-------- Raw data --------

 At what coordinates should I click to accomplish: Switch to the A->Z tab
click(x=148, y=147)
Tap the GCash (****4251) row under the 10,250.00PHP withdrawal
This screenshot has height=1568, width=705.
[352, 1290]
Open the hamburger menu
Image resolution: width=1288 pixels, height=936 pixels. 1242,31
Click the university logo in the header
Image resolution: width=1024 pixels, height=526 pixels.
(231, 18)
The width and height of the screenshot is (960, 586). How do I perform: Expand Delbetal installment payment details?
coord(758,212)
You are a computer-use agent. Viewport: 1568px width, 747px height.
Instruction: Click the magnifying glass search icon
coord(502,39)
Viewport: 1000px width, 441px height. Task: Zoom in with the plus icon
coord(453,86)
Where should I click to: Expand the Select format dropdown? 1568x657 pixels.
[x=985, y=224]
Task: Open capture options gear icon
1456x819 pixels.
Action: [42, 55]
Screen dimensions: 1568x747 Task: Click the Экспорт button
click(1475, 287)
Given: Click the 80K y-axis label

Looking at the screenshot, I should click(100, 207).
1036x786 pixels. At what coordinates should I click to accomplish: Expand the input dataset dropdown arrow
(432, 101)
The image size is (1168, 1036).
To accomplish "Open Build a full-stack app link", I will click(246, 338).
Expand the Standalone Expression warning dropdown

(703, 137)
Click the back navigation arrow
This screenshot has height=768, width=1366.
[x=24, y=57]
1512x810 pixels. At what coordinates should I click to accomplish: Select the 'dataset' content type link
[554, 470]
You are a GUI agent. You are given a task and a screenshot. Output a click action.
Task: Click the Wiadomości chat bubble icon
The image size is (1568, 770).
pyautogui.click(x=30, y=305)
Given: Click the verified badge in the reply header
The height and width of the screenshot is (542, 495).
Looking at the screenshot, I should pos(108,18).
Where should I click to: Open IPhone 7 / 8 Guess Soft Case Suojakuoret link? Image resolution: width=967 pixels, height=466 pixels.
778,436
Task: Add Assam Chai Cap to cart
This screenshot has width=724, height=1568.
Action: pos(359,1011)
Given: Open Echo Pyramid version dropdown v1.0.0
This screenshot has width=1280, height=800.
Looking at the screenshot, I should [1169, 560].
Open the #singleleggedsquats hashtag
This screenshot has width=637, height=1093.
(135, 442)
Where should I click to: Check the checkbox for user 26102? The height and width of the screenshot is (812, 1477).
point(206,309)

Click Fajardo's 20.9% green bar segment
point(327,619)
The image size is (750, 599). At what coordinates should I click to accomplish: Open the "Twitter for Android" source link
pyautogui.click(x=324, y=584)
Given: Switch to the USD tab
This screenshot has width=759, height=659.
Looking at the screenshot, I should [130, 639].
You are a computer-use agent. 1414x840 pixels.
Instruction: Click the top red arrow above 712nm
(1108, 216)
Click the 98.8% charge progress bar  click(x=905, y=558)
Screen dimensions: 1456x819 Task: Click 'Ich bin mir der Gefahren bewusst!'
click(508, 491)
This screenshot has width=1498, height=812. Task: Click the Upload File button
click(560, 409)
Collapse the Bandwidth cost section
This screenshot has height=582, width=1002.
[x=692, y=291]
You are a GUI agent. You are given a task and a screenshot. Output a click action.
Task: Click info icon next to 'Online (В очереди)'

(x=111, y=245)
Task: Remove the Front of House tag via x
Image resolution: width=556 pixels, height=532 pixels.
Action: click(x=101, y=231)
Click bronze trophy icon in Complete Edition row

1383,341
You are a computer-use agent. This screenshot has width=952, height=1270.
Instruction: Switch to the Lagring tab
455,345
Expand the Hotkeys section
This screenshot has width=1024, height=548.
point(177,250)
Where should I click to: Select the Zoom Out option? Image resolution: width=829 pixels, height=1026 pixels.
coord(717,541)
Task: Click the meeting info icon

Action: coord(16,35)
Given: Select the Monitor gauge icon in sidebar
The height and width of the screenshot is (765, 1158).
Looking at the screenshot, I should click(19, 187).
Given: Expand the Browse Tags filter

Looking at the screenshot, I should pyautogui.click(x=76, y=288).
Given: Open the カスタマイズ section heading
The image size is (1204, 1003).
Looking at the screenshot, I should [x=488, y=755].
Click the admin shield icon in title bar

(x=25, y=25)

--------

■ What you should do:
Rewrite every one of the items above with "Instruction" replaced by "Command" and nothing else altered.

■ Answer to this exercise:
 At what coordinates should I click to accomplish: Switch to the A->Z tab
click(x=148, y=147)
Tap the GCash (****4251) row under the 10,250.00PHP withdrawal
This screenshot has height=1568, width=705.
[352, 1290]
Open the hamburger menu
Image resolution: width=1288 pixels, height=936 pixels. 1242,31
Click the university logo in the header
Image resolution: width=1024 pixels, height=526 pixels.
(231, 18)
The width and height of the screenshot is (960, 586). How do I perform: Expand Delbetal installment payment details?
coord(758,212)
You are a computer-use agent. Viewport: 1568px width, 747px height.
Command: Click the magnifying glass search icon
coord(502,39)
Viewport: 1000px width, 441px height. Task: Zoom in with the plus icon
coord(453,86)
Where should I click to: Expand the Select format dropdown? 1568x657 pixels.
[x=985, y=224]
Task: Open capture options gear icon
1456x819 pixels.
Action: [42, 55]
Screen dimensions: 1568x747 Task: Click the Экспорт button
click(1475, 287)
Given: Click the 80K y-axis label

Looking at the screenshot, I should click(100, 207).
1036x786 pixels. At what coordinates should I click to accomplish: Expand the input dataset dropdown arrow
(432, 101)
The image size is (1168, 1036).
To accomplish "Open Build a full-stack app link", I will click(246, 338).
Expand the Standalone Expression warning dropdown

(703, 137)
Click the back navigation arrow
This screenshot has height=768, width=1366.
[x=24, y=57]
1512x810 pixels. At what coordinates should I click to accomplish: Select the 'dataset' content type link
[554, 470]
You are a GUI agent. You are given a task and a screenshot. Output a click action.
Task: Click the Wiadomości chat bubble icon
The image size is (1568, 770).
pyautogui.click(x=30, y=305)
Given: Click the verified badge in the reply header
The height and width of the screenshot is (542, 495).
Looking at the screenshot, I should pos(108,18).
Where should I click to: Open IPhone 7 / 8 Guess Soft Case Suojakuoret link? Image resolution: width=967 pixels, height=466 pixels.
778,436
Task: Add Assam Chai Cap to cart
This screenshot has width=724, height=1568.
Action: pos(359,1011)
Given: Open Echo Pyramid version dropdown v1.0.0
This screenshot has width=1280, height=800.
Looking at the screenshot, I should [1169, 560].
Open the #singleleggedsquats hashtag
This screenshot has width=637, height=1093.
(135, 442)
Where should I click to: Check the checkbox for user 26102? The height and width of the screenshot is (812, 1477).
point(206,309)

Click Fajardo's 20.9% green bar segment
point(327,619)
The image size is (750, 599). At what coordinates should I click to accomplish: Open the "Twitter for Android" source link
pyautogui.click(x=324, y=584)
Given: Switch to the USD tab
This screenshot has width=759, height=659.
Looking at the screenshot, I should [130, 639].
You are a computer-use agent. 1414x840 pixels.
Command: Click the top red arrow above 712nm
(1108, 216)
Click the 98.8% charge progress bar  click(x=905, y=558)
Screen dimensions: 1456x819 Task: Click 'Ich bin mir der Gefahren bewusst!'
click(508, 491)
This screenshot has width=1498, height=812. Task: Click the Upload File button
click(560, 409)
Collapse the Bandwidth cost section
This screenshot has height=582, width=1002.
[x=692, y=291]
You are a GUI agent. You are given a task and a screenshot. Output a click action.
Task: Click info icon next to 'Online (В очереди)'

(x=111, y=245)
Task: Remove the Front of House tag via x
Image resolution: width=556 pixels, height=532 pixels.
Action: click(x=101, y=231)
Click bronze trophy icon in Complete Edition row

1383,341
You are a computer-use agent. This screenshot has width=952, height=1270.
Command: Switch to the Lagring tab
455,345
Expand the Hotkeys section
This screenshot has width=1024, height=548.
point(177,250)
Where should I click to: Select the Zoom Out option? Image resolution: width=829 pixels, height=1026 pixels.
coord(717,541)
Task: Click the meeting info icon

Action: coord(16,35)
Given: Select the Monitor gauge icon in sidebar
The height and width of the screenshot is (765, 1158).
Looking at the screenshot, I should click(19, 187).
Given: Expand the Browse Tags filter

Looking at the screenshot, I should pyautogui.click(x=76, y=288).
Given: Open the カスタマイズ section heading
The image size is (1204, 1003).
Looking at the screenshot, I should [x=488, y=755].
Click the admin shield icon in title bar

(x=25, y=25)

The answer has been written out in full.